We consider the problem of estimating the optimal transport map between two probability distributions, $P$ and $Q$ in $\mathbb R^d$, on the basis of i.i.d. samples. All existing statistical analyses of this problem require the assumption that the transport map is Lipschitz, a strong requirement that, in particular, excludes any examples where the transport map is discontinuous.
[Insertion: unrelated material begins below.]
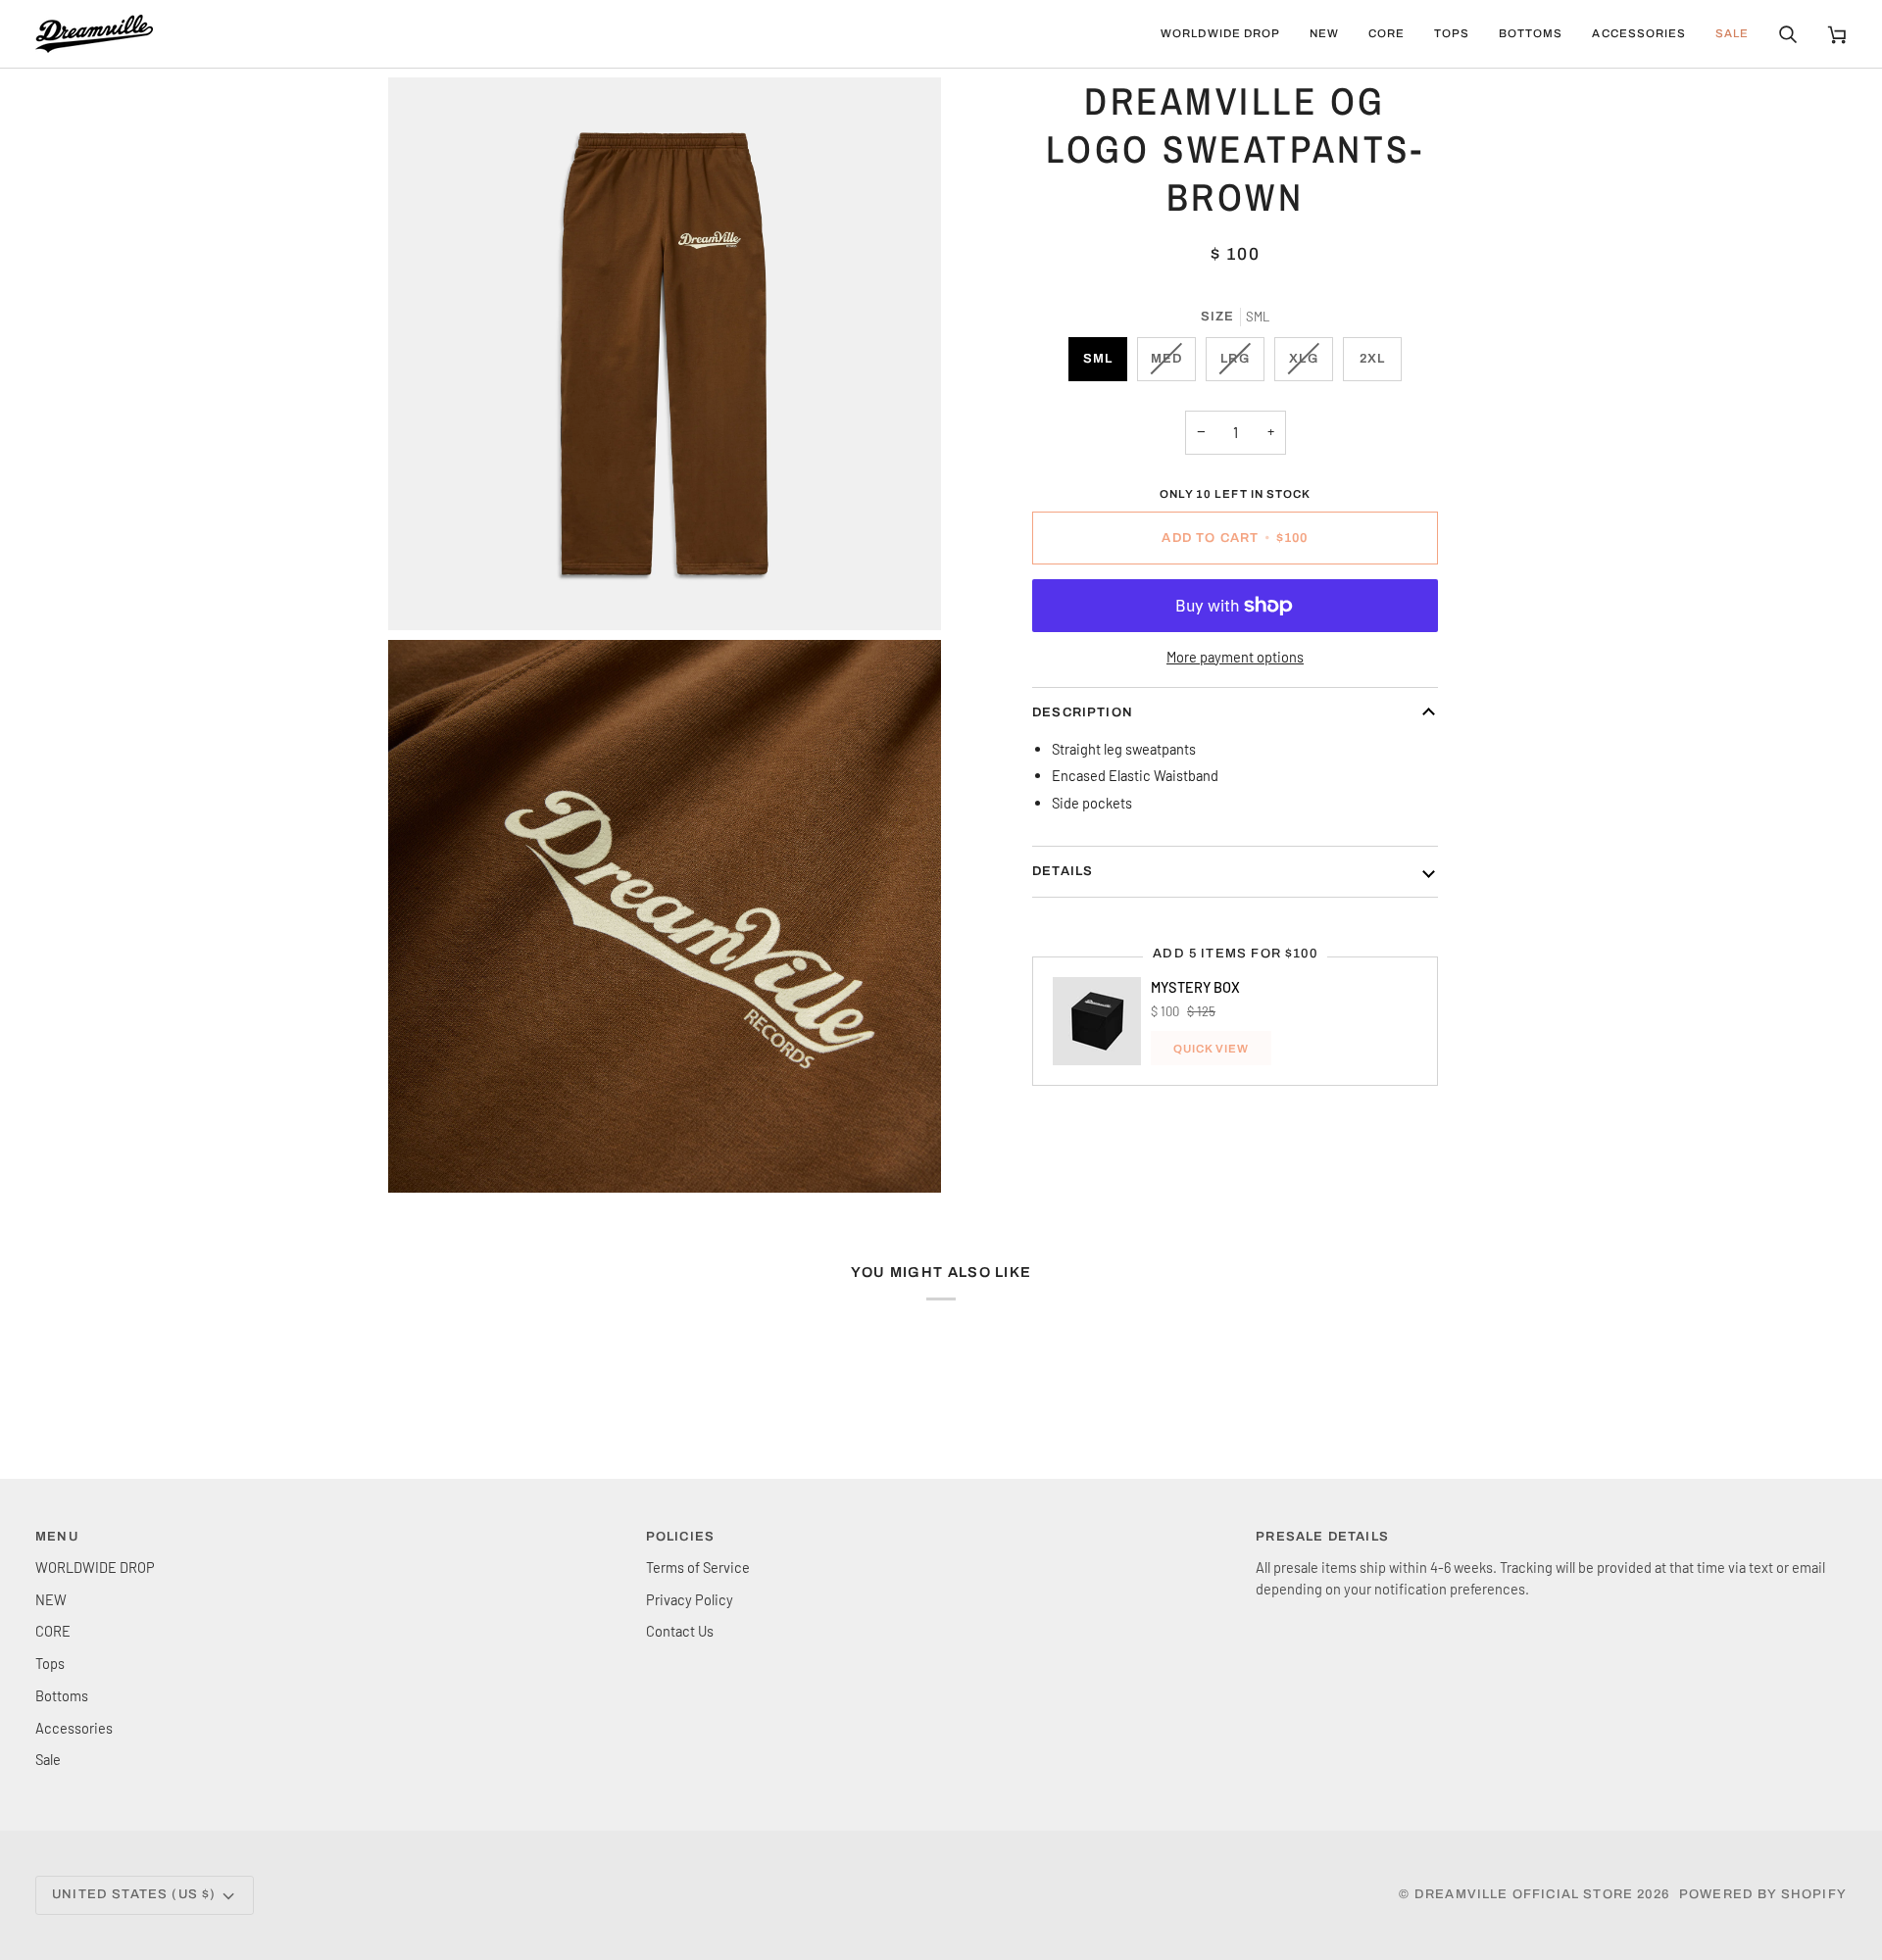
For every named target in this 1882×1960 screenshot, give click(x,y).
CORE (53, 1631)
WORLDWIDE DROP (95, 1567)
As a first step towards developing estimation procedures for discontinuous maps, we consider the important special case where the data distribution $Q$ is a discrete measure supported on a finite number of points in $\mathbb R^d$. We study a computationally efficient estimator initially proposed by Pooladian and Niles-Weed (2021), based on entropic optimal transport, and show in the semi-discrete setting that it converges at the minimax-optimal rate $n^{-1/2}$, independent of dimension. Other standard map estimation techniques both lack finite-sample guarantees in this setting and provably suffer from the curse of dimensionality. We confirm these results in numerical experiments, and provide experiments for other settings, not covered by our theory, which indicate that the entropic estimator is a promising methodology for other discontinuous transport map estimation problems.

翻译：我们考虑基于独立同分布样本估计两个概率分布 $P$ 和 $Q$（定义于 $\mathbb R^d$ 上）之间最优传输映射的问题。现有对该问题的所有统计分析均要求传输映射满足 Lipschitz 条件，这一强假设特别排除了传输映射非连续的所有情形。作为发展非连续映射估计方法的第一步，我们考虑数据分布 $Q$ 为支撑于 $\mathbb R^d$ 中有限个点的离散测度这一重要特例。我们研究由 Pooladian 与 Niles-Weed (2021) 最初提出的基于熵正则化最优传输的高效计算估计量，并在半离散设定下证明其以与维数无关的极小化极大最优速率 $n^{-1/2}$ 收敛。其他标准映射估计技术在该设定下既缺乏有限样本保证，又受到维数灾难的困扰。我们通过数值实验验证了这些结果，并提供了理论未涵盖的其他设定下的实验，表明熵估计量是解决其他非连续传输映射估计问题的有前景方法。